DOCUMENT SEGMENT:
▼
November 25, 2024 in Manuscript Studies, Reports, Student Friends of Princeton University Library, Visits to Collections

RGME Visit to
Dr. Steven M. Lomazow’s Collection of
American Magazines

Saturday 16 November 2024
(In-Person and by Zoom Meeting)

Follow-Up to the 2024 Autumn Symposium

by Dr. Phillip A. Bernhardt-House and Mildred Budny

[Posted on 25 November 2024, with updates]

An Invited Visit

On Saturday, November 16, 2024, the Research Group on Manuscript [and Other] Evidence had the rare opportunity to allow a small contingent of in-person visitors, as well as an online group of others joining via Zoom, to be given access to the extensive collection of magazines and other ephemera in the home of Dr. Steven M. Lomazow in West Orange, New Jersey. The announcement of the visit was circulated on social media, email circulars, word of mouth, and our website:

  • RGME Visit to the Collection of Steven M. Lomazow, M.D.

Visitors by Zoom came from both near and far. The distances ranged from Washington State, Colorado, and Minnesota, through New York, New Jersey, and Florida, to India.
▲
COLLECTED DATA:
▼
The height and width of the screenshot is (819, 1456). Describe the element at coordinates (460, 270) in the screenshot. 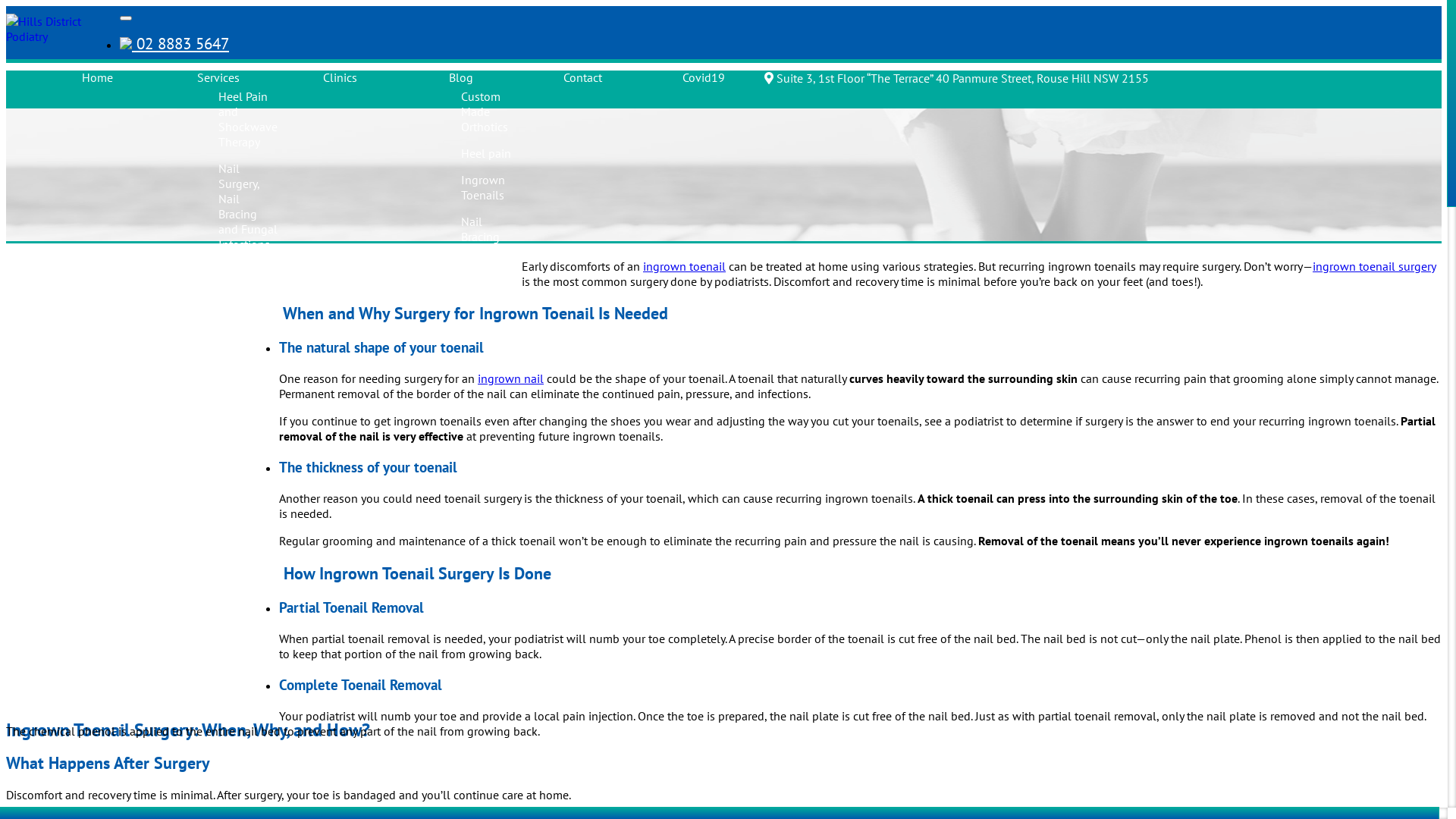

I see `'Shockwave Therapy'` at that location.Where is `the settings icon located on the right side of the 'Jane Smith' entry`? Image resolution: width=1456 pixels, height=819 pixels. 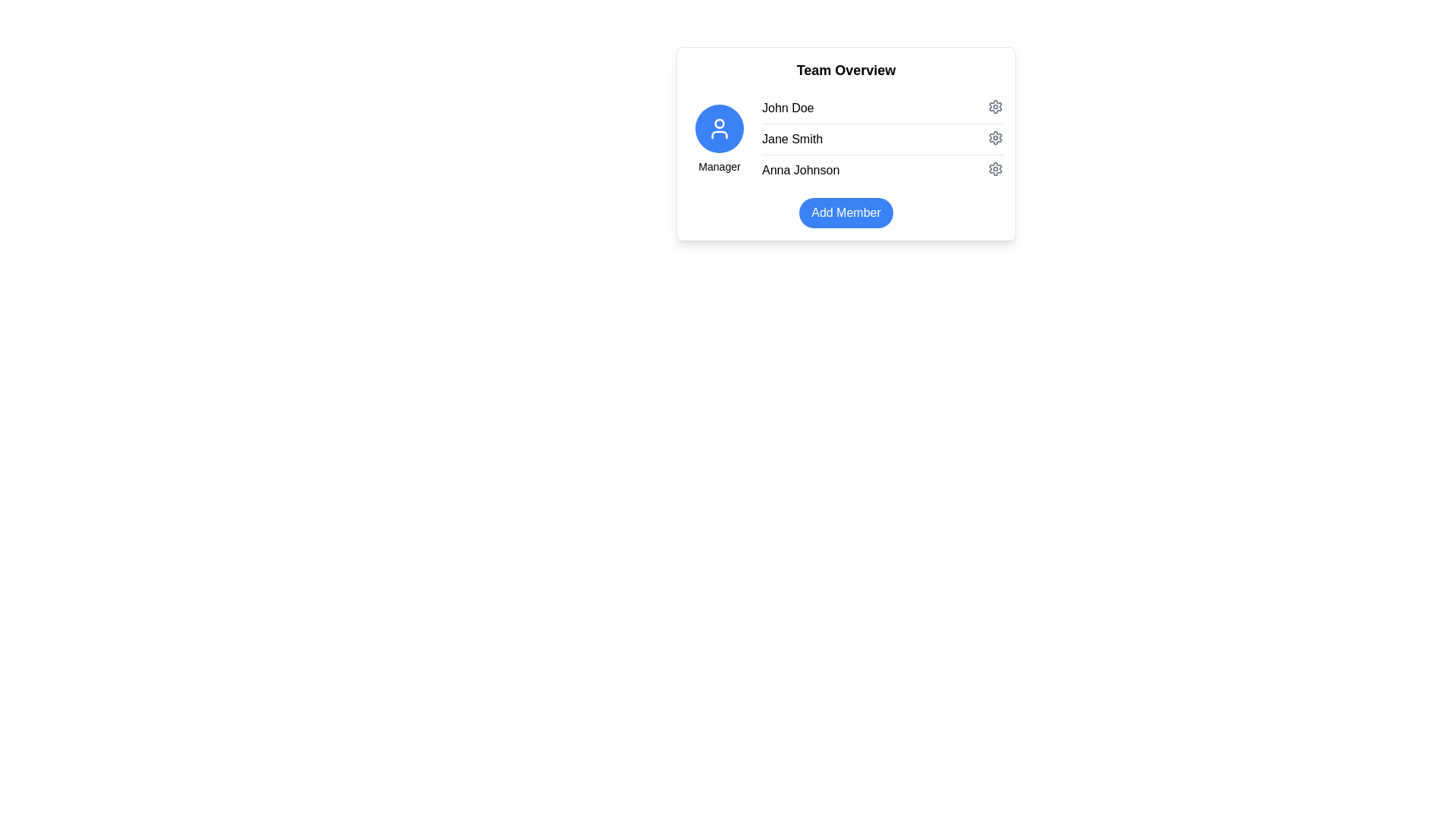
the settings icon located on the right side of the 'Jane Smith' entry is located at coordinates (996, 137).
▲
CHECK YOUR UNDERSTANDING:
a. In the report on the visit to Dr. Lomazow's magazine collection, where is his home?
b. Carry on the report on the visit to Dr. Lomazow's magazine collection from the point where it stops.
The data has no connection to the report on the visit to Dr. Lomazow's magazine collection.

YOUR WRITTEN ANSWERS:
a. West Orange, New Jersey.

b.
The in-person attendees included the RGME Director and individuals from the Student Friends of the Princeton University Library (SFPUL), led by Co-Leader Jacqueline Zhou and accompanied by Kurt Lemai. This collaboration with the SFPUL for the first time was most appreciated, and would be of tremendous mutual benefit in the future.

Dr. Lomazow on Screen and in the Room. Photography by Mildred Budny.

A Born Collector

A spirited enthusiast for collecting, and part of a lineage that has done the same at least back to his grandfather’s time, Dr. Lomazow treated the online and in-person group over several hours to a small selection of his holdings, with invitations for requests. The holdings number over 80,000 individual pieces in total, and range across a comprehensive variety of subjects within the historic American press from the 18th century onwards.

His collection of American Magazines has been featured in exhibitions at the Grolier Club and online; he has been the subject of segments on CBS This Morning; and he has written several substantial publications on periodicals as a medium, which can be viewed at his website:

  • https://www.americanmagazinecollection.com/.

Pre-1800

Selections which the assembled audience enjoyed began with parts of Dr. Lomazow’s pre-1800 pieces. Highlights are

  • early printings of the Declaration of Independence,
  • the original publication of the United States Constitution for public consumption in gradually smaller typeface,
  • early engravings depicting the Boston Massacre by British troops and maps of the Pennsylvania territory,
  • and magazines published by Benjamin Franklin, Thomas Paine, and John Peter Zenger.

Dr. Lomazow holds up ‘The American Chronicle’ for 1743-1744 to our audience on Zoom, as seen across the country onscreen by Annabelle House Fox.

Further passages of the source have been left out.